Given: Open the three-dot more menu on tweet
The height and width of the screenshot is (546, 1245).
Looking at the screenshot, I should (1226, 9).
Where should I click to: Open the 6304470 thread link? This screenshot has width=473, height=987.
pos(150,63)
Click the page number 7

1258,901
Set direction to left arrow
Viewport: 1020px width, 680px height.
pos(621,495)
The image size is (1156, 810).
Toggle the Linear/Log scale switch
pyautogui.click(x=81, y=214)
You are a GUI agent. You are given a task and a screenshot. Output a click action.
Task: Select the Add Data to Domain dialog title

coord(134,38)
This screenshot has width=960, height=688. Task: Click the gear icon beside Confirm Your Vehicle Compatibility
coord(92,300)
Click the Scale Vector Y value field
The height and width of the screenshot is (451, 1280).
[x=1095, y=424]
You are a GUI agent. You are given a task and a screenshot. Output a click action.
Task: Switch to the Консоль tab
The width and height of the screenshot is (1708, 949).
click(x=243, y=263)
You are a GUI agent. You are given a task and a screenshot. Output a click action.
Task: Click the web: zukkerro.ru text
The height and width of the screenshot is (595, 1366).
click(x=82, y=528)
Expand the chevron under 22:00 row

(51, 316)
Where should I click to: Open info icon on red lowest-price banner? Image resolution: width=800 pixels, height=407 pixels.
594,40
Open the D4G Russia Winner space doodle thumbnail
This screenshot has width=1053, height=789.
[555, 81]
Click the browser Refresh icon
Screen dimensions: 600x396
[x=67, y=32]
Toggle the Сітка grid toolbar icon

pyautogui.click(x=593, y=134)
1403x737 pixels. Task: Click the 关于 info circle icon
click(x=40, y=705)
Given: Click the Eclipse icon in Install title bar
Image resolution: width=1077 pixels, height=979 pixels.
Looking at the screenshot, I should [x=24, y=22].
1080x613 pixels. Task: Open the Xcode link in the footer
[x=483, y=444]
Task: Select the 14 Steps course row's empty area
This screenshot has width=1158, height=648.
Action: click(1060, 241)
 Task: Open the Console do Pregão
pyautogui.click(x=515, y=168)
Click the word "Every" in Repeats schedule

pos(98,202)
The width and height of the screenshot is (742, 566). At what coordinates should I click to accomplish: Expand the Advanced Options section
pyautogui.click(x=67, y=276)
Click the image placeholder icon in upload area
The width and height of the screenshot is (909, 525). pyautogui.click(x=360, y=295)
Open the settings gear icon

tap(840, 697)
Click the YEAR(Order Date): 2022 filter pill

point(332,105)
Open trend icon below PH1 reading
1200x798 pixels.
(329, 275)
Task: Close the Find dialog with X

══════

• Task objective
Every record is to be repeated exactly as written.

• Task response
Given: Open the three-dot more menu on tweet
The height and width of the screenshot is (546, 1245).
Looking at the screenshot, I should (1226, 9).
Where should I click to: Open the 6304470 thread link? This screenshot has width=473, height=987.
pos(150,63)
Click the page number 7

1258,901
Set direction to left arrow
Viewport: 1020px width, 680px height.
pos(621,495)
The image size is (1156, 810).
Toggle the Linear/Log scale switch
pyautogui.click(x=81, y=214)
You are a GUI agent. You are given a task and a screenshot. Output a click action.
Task: Select the Add Data to Domain dialog title

coord(134,38)
This screenshot has width=960, height=688. Task: Click the gear icon beside Confirm Your Vehicle Compatibility
coord(92,300)
Click the Scale Vector Y value field
The height and width of the screenshot is (451, 1280).
[x=1095, y=424]
You are a GUI agent. You are given a task and a screenshot. Output a click action.
Task: Switch to the Консоль tab
The width and height of the screenshot is (1708, 949).
click(x=243, y=263)
You are a GUI agent. You are given a task and a screenshot. Output a click action.
Task: Click the web: zukkerro.ru text
The height and width of the screenshot is (595, 1366).
click(x=82, y=528)
Expand the chevron under 22:00 row

(51, 316)
Where should I click to: Open info icon on red lowest-price banner? Image resolution: width=800 pixels, height=407 pixels.
594,40
Open the D4G Russia Winner space doodle thumbnail
This screenshot has width=1053, height=789.
[555, 81]
Click the browser Refresh icon
Screen dimensions: 600x396
[x=67, y=32]
Toggle the Сітка grid toolbar icon

pyautogui.click(x=593, y=134)
1403x737 pixels. Task: Click the 关于 info circle icon
click(x=40, y=705)
Given: Click the Eclipse icon in Install title bar
Image resolution: width=1077 pixels, height=979 pixels.
Looking at the screenshot, I should [x=24, y=22].
1080x613 pixels. Task: Open the Xcode link in the footer
[x=483, y=444]
Task: Select the 14 Steps course row's empty area
This screenshot has width=1158, height=648.
Action: click(1060, 241)
 Task: Open the Console do Pregão
pyautogui.click(x=515, y=168)
Click the word "Every" in Repeats schedule

pos(98,202)
The width and height of the screenshot is (742, 566). At what coordinates should I click to accomplish: Expand the Advanced Options section
pyautogui.click(x=67, y=276)
Click the image placeholder icon in upload area
The width and height of the screenshot is (909, 525). pyautogui.click(x=360, y=295)
Open the settings gear icon

tap(840, 697)
Click the YEAR(Order Date): 2022 filter pill

point(332,105)
Open trend icon below PH1 reading
1200x798 pixels.
(329, 275)
Task: Close the Find dialog with X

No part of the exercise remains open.